The ‘workings’ of the centre are exposed: piping, ducts, wiring. All can be seen as you walk through the concrete corridors to reach various large boxy spaces. The experience of travelling the corridors of the centre evokes life on a space station, but with added tedium. The toilets are just above the boiler room. The incessant hum around that sector creates the charming air of an ageing car ferry. This ambience is heightened when the timed cubicle light goes out part way through your efforts.
The building is shaped into the riverside and it is entered, as it were, from the rear. The steel and glass facade looks out onto the majesty of the river Wear and, on a clear day, beyond to the North Sea.
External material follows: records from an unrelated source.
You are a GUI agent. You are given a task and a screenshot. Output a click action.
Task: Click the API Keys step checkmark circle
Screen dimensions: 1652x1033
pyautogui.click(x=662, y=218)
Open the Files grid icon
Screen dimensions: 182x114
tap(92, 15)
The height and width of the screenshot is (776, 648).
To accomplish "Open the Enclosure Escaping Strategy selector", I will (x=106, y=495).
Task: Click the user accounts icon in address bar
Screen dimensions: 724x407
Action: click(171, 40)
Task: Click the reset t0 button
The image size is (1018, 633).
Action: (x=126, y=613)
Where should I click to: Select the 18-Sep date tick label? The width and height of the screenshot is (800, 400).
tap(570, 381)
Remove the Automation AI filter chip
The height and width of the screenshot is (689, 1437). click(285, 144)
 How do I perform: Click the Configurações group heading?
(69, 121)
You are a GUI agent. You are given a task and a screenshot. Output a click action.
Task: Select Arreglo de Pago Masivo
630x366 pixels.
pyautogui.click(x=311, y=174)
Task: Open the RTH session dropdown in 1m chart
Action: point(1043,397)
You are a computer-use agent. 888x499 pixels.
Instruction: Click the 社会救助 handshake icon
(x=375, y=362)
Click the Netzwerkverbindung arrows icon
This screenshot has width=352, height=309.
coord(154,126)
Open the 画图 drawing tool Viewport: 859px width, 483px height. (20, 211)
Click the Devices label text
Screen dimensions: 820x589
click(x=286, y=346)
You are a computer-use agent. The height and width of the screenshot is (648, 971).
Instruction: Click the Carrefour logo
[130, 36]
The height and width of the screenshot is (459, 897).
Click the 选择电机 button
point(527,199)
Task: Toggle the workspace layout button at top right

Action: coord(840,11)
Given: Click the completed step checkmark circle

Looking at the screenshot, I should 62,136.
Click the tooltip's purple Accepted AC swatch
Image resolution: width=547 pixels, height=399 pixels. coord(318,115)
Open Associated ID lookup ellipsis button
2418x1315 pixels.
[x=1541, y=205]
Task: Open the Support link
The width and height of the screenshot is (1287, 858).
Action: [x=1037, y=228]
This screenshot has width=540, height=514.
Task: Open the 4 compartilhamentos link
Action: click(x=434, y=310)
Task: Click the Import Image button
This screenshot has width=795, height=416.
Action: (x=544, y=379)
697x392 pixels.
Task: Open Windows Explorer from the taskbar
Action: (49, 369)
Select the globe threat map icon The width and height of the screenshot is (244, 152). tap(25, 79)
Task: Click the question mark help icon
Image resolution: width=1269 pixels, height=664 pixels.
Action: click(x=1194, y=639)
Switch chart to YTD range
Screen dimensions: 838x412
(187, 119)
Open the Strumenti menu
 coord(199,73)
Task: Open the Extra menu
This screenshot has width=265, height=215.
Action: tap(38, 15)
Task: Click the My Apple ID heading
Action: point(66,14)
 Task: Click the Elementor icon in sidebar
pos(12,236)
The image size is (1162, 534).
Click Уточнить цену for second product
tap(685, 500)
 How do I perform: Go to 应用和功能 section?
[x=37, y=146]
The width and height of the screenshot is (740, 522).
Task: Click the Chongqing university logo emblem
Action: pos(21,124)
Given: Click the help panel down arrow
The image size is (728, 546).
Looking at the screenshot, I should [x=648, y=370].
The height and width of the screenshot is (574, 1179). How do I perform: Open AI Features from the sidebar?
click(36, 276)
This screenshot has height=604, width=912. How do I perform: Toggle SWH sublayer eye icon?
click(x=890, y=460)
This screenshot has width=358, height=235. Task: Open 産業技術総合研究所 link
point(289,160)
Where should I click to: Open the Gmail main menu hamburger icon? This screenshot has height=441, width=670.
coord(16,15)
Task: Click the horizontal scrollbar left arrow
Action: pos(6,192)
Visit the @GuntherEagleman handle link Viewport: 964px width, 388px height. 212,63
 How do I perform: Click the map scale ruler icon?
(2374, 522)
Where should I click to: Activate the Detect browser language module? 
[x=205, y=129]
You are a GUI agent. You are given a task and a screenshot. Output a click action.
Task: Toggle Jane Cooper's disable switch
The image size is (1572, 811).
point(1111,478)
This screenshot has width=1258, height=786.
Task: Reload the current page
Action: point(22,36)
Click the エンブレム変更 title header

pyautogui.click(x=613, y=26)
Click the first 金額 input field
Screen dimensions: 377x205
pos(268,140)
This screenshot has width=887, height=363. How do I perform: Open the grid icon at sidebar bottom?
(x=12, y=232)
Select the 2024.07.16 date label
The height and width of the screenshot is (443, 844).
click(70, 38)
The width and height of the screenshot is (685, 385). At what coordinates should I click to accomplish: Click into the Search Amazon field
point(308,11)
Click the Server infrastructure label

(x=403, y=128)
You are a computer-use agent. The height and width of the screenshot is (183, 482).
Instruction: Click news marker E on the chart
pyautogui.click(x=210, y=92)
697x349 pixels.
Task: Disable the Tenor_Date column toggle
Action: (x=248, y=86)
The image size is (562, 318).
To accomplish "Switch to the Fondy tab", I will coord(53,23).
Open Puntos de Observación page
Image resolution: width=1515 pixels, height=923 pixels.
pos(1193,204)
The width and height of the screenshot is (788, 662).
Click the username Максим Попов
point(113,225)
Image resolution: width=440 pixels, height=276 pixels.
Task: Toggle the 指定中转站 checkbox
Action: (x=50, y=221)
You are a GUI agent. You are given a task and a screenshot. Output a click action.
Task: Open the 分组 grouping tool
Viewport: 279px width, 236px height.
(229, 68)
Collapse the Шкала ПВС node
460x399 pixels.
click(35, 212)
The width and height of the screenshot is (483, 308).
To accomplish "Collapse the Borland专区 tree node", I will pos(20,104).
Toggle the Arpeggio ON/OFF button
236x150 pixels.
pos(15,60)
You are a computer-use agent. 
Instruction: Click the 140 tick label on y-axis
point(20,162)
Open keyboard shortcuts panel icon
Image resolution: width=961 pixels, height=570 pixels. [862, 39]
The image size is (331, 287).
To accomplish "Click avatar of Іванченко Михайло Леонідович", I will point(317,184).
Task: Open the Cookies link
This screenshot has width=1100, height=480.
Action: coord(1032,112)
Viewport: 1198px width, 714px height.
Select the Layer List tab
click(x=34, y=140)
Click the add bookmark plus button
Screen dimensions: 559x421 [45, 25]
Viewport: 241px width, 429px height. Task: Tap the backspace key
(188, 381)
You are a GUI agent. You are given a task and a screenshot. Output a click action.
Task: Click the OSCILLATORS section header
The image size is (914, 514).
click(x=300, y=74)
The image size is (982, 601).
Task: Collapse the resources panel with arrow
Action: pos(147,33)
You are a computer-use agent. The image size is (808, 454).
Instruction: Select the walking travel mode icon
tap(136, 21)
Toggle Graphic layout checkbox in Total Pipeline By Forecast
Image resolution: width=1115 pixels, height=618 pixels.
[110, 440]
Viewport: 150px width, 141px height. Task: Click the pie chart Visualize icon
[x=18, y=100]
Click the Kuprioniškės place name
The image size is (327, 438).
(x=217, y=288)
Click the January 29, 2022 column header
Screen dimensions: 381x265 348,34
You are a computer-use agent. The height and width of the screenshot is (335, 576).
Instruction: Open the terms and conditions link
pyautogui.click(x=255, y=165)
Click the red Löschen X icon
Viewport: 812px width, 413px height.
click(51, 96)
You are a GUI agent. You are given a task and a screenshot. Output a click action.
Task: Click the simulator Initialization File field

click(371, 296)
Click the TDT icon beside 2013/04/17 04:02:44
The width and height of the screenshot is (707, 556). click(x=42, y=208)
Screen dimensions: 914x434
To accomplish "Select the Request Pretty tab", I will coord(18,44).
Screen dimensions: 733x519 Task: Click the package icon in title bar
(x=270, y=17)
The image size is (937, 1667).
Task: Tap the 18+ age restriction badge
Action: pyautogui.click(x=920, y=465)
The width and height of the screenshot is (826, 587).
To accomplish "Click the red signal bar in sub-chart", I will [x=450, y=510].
The designers chose to expose all the machinery, but conceal the staff. The main office for the administration of all matters clay pipe is hidden in the core of the building: the windows do not open and the view takes in the loading bay and 2 overflowing skips. Some daylight is filtered through a tent of blue provided by a section of glass roofing. I think the young Dickens probably had a better view from the tanning factory.
Lastly, nearly every door in the building has a keypad with a different alpha-numeric code. I now keep a list in my wallet. There are prisoners at ‘D-cat’ institutions with more freedom than NCPC staff.